For TV, watching Lawrence Welk at my grandparents’. I’m still traumatized, but I did eventually learn to like big band music as an adult.

Dexy’s Midnight Runners. My earliest memory of “Come on Eileen” is from Friday Night Videos.

As far as the radio goes, for some reason Thomas Dolby with “She Blinded Me with Science” sticks in my head. Was in the back of my fathers 1980 Chevette.

(I was born in 1976)

First radio memory: A recording of a song called Birds in the Forest.. You could hear the sound of birds chirping. I found old sheet music by that name, but I don’t know if it is the came one. It just sits there and doesn’t chirp.

First record memory: When I was 2 or 3 I disappeared at a resort where my parents were staying. My father found me at the dancehall dancing by myself to “Sentimental Journey.” I remember that.

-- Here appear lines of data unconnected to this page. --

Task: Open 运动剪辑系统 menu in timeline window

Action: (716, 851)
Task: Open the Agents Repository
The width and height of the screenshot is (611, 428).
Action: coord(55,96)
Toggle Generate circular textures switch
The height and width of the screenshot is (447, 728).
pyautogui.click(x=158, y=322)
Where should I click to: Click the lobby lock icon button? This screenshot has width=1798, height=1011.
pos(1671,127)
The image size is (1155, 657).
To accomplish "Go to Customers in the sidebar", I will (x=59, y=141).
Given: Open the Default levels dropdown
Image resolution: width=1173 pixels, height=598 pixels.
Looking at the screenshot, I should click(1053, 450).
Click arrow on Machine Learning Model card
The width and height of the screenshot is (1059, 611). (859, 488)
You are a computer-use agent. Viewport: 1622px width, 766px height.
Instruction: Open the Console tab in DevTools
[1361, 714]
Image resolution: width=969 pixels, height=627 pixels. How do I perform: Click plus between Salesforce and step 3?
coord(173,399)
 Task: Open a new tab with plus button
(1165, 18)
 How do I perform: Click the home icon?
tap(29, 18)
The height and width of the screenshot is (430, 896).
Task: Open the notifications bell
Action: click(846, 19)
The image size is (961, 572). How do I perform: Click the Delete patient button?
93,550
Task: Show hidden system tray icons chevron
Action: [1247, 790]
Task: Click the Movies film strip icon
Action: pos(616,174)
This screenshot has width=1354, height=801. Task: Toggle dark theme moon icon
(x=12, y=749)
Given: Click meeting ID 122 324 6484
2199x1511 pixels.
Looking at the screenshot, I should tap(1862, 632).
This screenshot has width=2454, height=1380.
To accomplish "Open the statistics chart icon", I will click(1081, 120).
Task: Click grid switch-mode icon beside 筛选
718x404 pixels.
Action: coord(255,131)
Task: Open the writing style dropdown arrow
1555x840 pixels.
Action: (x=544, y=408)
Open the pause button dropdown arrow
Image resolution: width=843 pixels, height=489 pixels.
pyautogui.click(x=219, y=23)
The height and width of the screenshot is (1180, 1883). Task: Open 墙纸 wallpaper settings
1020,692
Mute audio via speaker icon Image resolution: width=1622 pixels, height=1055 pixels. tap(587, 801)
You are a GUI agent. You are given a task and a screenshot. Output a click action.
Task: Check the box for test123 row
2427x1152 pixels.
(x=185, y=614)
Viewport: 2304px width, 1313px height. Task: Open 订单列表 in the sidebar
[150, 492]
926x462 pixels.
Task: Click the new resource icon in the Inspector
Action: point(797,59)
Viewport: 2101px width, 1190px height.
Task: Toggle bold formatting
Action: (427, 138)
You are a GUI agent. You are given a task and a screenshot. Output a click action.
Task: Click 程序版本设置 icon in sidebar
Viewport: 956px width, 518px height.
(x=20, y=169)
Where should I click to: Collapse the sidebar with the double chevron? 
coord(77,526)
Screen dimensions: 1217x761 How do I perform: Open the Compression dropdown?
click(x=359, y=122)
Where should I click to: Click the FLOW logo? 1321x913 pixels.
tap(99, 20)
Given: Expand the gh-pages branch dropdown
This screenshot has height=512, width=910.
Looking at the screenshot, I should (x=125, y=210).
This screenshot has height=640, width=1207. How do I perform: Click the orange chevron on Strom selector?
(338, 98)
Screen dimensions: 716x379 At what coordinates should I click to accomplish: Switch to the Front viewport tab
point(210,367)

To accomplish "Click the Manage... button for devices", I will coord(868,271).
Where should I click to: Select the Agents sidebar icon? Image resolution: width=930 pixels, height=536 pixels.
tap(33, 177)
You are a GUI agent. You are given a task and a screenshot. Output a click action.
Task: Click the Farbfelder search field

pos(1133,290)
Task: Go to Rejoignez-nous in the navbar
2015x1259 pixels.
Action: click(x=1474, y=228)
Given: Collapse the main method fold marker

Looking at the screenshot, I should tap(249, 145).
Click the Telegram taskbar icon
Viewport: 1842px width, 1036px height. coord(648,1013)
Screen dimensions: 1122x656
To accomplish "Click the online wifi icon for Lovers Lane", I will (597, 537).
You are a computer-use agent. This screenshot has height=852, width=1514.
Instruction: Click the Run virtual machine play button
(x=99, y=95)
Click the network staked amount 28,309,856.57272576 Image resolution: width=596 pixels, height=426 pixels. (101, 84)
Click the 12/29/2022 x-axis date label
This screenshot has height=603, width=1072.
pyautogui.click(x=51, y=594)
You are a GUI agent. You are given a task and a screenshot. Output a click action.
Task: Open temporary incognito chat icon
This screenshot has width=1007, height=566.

First TV memory: “It’s Howdy Doody Time”:o

The first recorded music I remember hearing is my father’s LP of Gershwin’s “Rhapsody In Blue” and its flip side, Joseph Kuhn’s “Symphony For Blues.” This goes back to 1959. I remember being at my grandmother’s house and hearing 78s of The Diamonds’ “Ka Ding Dong” and The Dell Vikings’ “Come Go With Me” and Eddie Dean’s “I Dreamed Of A Hillbilly Heaven” b/w “Stealin’”, the latter of which is just a stellar song. One day I took it to school for Show And Tell, and I fell off my bike and the record cracked. It would take me 38 years to find another copy!

I was born in 1961, to an Irish-American family in New York. The records I remember hearing from an early age were…

  1. The Clancy Brothers

  2. A Lot of folk music (Peter Paul & Mary, Pete Seeger, the New Christy Minstrels, et al.)

  3. Operas featuring Victoria de los Angeles (my dad was a big fan of hers).

  4. The original roadway cast soundtrack of “Fiddler on the Roof.”

Perry Como’s “Hot Diggity.”

As for lullabyes, I had always thought I wasn’t “ethnic” until I realized the first songs/words I remember hearing were in German. Guess I am, after all.